• Supplied entries
■ ■ ■ ■ ■

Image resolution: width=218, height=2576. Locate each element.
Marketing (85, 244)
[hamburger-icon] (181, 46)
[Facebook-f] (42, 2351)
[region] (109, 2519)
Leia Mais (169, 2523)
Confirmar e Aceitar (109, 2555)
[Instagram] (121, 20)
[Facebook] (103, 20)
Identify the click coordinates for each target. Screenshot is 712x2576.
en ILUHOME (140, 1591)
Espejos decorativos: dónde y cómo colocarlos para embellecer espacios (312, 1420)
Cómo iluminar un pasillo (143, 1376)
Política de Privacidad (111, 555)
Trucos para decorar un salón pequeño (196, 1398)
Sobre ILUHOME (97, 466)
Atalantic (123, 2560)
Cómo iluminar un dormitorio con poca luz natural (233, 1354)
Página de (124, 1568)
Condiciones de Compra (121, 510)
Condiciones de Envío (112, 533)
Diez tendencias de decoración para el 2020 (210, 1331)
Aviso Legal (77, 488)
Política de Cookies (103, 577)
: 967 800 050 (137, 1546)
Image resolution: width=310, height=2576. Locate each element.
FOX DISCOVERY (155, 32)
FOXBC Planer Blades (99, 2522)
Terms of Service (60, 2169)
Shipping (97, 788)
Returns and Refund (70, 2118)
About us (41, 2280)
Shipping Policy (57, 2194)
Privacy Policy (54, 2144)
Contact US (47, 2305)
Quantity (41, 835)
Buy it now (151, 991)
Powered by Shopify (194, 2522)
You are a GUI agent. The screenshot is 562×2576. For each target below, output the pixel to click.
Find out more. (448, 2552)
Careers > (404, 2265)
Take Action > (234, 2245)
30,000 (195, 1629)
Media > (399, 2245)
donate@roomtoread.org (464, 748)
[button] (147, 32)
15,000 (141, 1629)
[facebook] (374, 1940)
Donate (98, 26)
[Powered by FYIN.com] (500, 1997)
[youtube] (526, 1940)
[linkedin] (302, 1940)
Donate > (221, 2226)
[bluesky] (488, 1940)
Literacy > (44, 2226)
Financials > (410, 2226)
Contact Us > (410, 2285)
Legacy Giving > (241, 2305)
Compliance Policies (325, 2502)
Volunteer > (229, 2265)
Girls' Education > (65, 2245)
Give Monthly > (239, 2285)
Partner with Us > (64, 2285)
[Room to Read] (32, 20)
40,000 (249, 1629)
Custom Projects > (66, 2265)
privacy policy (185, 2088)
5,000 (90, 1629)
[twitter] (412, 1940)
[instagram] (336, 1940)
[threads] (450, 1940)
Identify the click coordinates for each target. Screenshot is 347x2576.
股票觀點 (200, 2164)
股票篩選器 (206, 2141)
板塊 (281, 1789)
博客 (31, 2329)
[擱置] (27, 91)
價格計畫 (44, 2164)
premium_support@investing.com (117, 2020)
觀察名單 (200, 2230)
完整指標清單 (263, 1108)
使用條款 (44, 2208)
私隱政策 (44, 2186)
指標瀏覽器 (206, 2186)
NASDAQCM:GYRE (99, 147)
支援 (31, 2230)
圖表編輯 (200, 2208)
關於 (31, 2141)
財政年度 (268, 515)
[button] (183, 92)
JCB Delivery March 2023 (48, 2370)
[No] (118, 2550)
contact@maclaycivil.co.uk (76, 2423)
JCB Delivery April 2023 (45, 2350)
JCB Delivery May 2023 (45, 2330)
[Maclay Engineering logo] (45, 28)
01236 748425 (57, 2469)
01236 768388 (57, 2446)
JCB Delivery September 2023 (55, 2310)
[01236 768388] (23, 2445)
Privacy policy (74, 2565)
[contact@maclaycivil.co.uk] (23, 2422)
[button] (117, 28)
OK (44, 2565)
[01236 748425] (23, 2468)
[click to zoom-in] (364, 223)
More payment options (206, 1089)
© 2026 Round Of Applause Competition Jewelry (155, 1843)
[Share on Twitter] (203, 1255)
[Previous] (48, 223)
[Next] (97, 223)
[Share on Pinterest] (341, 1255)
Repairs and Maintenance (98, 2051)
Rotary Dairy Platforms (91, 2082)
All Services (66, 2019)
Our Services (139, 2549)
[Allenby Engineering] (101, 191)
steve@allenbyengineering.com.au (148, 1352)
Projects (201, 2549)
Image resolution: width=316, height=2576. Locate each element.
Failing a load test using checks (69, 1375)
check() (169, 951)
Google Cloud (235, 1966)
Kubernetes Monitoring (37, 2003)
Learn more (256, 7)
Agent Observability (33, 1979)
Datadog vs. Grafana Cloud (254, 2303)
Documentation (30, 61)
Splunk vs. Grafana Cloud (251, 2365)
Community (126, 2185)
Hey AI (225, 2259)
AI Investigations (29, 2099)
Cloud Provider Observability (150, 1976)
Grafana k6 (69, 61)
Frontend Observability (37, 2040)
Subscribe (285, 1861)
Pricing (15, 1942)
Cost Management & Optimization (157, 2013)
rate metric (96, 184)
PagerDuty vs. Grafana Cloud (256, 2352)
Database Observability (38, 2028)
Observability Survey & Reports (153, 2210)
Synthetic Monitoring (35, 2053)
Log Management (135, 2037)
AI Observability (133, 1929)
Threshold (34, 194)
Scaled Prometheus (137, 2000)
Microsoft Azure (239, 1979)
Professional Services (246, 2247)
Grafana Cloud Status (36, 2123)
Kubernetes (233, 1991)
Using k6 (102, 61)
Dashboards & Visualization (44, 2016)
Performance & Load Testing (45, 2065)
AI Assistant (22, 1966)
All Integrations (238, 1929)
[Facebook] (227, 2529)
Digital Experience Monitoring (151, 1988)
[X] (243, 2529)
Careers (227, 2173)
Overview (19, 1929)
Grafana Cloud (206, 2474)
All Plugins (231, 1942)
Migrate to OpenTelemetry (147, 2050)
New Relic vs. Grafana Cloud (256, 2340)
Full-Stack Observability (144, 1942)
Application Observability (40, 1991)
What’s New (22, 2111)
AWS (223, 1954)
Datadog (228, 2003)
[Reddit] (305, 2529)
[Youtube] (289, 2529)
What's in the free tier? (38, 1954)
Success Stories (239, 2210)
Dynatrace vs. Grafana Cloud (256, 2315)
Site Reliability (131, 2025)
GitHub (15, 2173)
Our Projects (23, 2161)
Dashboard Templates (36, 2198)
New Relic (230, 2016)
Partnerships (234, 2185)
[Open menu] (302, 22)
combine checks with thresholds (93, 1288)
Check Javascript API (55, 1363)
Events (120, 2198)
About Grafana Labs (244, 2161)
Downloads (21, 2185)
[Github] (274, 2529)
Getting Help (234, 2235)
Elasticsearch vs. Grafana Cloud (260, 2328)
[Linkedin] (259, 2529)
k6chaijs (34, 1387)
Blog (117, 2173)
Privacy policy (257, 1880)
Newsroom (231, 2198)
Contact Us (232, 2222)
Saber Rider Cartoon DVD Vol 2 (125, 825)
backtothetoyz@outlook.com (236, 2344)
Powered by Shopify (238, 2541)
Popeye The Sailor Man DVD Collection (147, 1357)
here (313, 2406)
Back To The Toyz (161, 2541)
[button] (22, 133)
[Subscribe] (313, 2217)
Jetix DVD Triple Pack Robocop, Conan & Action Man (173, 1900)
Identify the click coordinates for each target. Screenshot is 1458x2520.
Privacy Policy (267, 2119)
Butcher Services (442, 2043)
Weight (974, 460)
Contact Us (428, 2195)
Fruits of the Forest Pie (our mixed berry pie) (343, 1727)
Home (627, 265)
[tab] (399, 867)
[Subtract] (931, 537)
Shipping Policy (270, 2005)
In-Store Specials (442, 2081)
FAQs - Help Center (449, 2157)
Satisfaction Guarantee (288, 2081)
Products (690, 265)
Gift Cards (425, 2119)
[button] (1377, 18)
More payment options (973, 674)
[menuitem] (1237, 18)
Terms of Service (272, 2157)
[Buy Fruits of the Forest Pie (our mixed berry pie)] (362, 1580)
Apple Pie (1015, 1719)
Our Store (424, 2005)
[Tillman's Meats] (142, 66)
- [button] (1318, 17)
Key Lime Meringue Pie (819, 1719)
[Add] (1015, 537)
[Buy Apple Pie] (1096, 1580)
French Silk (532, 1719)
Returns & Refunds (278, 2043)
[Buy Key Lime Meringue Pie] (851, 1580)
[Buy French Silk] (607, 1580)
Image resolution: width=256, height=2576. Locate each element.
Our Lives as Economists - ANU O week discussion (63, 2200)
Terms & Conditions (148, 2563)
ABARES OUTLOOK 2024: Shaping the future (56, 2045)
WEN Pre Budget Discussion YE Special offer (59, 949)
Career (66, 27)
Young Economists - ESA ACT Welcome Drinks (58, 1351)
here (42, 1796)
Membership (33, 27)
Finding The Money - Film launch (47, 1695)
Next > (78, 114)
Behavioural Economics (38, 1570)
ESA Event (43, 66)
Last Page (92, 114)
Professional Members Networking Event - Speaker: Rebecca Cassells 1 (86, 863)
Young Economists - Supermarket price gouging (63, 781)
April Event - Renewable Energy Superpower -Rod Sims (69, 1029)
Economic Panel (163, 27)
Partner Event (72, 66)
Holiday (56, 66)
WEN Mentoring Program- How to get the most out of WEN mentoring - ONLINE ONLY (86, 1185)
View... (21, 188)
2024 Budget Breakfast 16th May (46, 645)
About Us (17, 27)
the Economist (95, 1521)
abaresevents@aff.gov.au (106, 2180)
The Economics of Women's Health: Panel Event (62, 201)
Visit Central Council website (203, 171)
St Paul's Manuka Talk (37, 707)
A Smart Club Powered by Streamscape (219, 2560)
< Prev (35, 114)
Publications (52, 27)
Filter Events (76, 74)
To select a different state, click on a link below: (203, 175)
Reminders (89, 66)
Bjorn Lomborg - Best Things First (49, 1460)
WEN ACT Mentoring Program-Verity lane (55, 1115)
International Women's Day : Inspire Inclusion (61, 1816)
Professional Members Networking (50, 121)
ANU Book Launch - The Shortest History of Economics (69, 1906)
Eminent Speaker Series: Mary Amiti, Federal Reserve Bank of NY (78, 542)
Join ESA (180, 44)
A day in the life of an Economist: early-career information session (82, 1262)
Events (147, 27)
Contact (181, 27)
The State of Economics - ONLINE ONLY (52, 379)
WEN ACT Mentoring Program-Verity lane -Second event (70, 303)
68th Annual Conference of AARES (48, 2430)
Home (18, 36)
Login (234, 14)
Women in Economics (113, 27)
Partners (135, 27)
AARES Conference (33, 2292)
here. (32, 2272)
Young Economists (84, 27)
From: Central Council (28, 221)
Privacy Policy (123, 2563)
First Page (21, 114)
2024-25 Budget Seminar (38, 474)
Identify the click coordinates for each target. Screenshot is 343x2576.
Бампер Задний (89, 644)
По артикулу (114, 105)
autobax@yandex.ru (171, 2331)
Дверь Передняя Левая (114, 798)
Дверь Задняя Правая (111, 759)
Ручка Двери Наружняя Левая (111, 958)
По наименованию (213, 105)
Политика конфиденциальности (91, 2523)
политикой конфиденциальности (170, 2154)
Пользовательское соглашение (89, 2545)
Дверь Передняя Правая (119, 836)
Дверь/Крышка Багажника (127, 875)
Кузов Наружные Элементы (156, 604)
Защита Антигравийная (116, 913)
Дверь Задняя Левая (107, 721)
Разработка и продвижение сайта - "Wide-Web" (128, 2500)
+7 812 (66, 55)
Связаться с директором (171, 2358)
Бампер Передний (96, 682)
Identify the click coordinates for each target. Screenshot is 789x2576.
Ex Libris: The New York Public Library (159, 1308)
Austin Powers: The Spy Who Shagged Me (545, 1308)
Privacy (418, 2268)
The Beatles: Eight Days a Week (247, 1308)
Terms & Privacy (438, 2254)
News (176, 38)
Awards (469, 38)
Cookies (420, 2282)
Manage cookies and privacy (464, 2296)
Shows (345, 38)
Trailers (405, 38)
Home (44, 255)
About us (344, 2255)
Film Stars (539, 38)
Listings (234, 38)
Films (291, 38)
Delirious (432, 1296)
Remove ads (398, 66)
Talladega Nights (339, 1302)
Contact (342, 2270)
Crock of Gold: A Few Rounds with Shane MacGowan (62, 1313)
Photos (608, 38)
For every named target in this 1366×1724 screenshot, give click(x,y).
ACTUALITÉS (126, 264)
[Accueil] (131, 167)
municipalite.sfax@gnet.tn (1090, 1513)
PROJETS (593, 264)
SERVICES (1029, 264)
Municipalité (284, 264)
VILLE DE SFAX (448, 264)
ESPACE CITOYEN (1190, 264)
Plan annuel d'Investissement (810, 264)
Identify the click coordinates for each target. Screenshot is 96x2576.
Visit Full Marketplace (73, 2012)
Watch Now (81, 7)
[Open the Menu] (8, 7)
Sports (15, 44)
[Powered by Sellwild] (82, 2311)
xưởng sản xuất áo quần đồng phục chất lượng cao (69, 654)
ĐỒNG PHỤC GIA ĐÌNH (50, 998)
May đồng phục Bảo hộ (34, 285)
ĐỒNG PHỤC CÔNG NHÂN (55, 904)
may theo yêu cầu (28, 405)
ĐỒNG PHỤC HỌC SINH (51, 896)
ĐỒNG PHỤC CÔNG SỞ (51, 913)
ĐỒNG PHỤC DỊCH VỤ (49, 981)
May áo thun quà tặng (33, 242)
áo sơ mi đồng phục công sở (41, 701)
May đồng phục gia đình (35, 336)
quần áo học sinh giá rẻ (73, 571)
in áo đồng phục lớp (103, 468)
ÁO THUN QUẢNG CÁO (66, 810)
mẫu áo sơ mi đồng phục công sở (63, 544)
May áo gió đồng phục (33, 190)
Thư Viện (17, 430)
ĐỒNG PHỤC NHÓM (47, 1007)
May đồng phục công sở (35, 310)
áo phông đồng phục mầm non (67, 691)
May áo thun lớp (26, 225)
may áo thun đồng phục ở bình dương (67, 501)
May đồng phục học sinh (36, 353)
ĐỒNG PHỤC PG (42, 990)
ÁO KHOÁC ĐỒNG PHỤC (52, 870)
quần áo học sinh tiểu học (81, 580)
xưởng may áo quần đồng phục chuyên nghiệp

■ ■ ■ ■ ■

• What the task asks
Where the listing above has a line with "WEN ACT Mentoring Program-Verity lane -Second", start there, and output every line exactly through the line with "May đồng phục Bảo hộ (34, 285)", which is also included.

• Task output
WEN ACT Mentoring Program-Verity lane -Second event (70, 303)
68th Annual Conference of AARES (48, 2430)
Home (18, 36)
Login (234, 14)
Women in Economics (113, 27)
Partners (135, 27)
AARES Conference (33, 2292)
here. (32, 2272)
Young Economists (84, 27)
From: Central Council (28, 221)
Privacy Policy (123, 2563)
First Page (21, 114)
2024-25 Budget Seminar (38, 474)
Identify the click coordinates for each target. Screenshot is 343x2576.
Бампер Задний (89, 644)
По артикулу (114, 105)
autobax@yandex.ru (171, 2331)
Дверь Передняя Левая (114, 798)
Дверь Задняя Правая (111, 759)
Ручка Двери Наружняя Левая (111, 958)
По наименованию (213, 105)
Политика конфиденциальности (91, 2523)
политикой конфиденциальности (170, 2154)
Пользовательское соглашение (89, 2545)
Дверь Передняя Правая (119, 836)
Дверь/Крышка Багажника (127, 875)
Кузов Наружные Элементы (156, 604)
Защита Антигравийная (116, 913)
Дверь Задняя Левая (107, 721)
Разработка и продвижение сайта - "Wide-Web" (128, 2500)
+7 812 (66, 55)
Связаться с директором (171, 2358)
Бампер Передний (96, 682)
Identify the click coordinates for each target. Screenshot is 789x2576.
Ex Libris: The New York Public Library (159, 1308)
Austin Powers: The Spy Who Shagged Me (545, 1308)
Privacy (418, 2268)
The Beatles: Eight Days a Week (247, 1308)
Terms & Privacy (438, 2254)
News (176, 38)
Awards (469, 38)
Cookies (420, 2282)
Manage cookies and privacy (464, 2296)
Shows (345, 38)
Trailers (405, 38)
Home (44, 255)
About us (344, 2255)
Film Stars (539, 38)
Listings (234, 38)
Films (291, 38)
Delirious (432, 1296)
Remove ads (398, 66)
Talladega Nights (339, 1302)
Contact (342, 2270)
Crock of Gold: A Few Rounds with Shane MacGowan (62, 1313)
Photos (608, 38)
For every named target in this 1366×1724 screenshot, give click(x,y).
ACTUALITÉS (126, 264)
[Accueil] (131, 167)
municipalite.sfax@gnet.tn (1090, 1513)
PROJETS (593, 264)
SERVICES (1029, 264)
Municipalité (284, 264)
VILLE DE SFAX (448, 264)
ESPACE CITOYEN (1190, 264)
Plan annuel d'Investissement (810, 264)
Identify the click coordinates for each target. Screenshot is 96x2576.
Visit Full Marketplace (73, 2012)
Watch Now (81, 7)
[Open the Menu] (8, 7)
Sports (15, 44)
[Powered by Sellwild] (82, 2311)
xưởng sản xuất áo quần đồng phục chất lượng cao (69, 654)
ĐỒNG PHỤC GIA ĐÌNH (50, 998)
May đồng phục Bảo hộ (34, 285)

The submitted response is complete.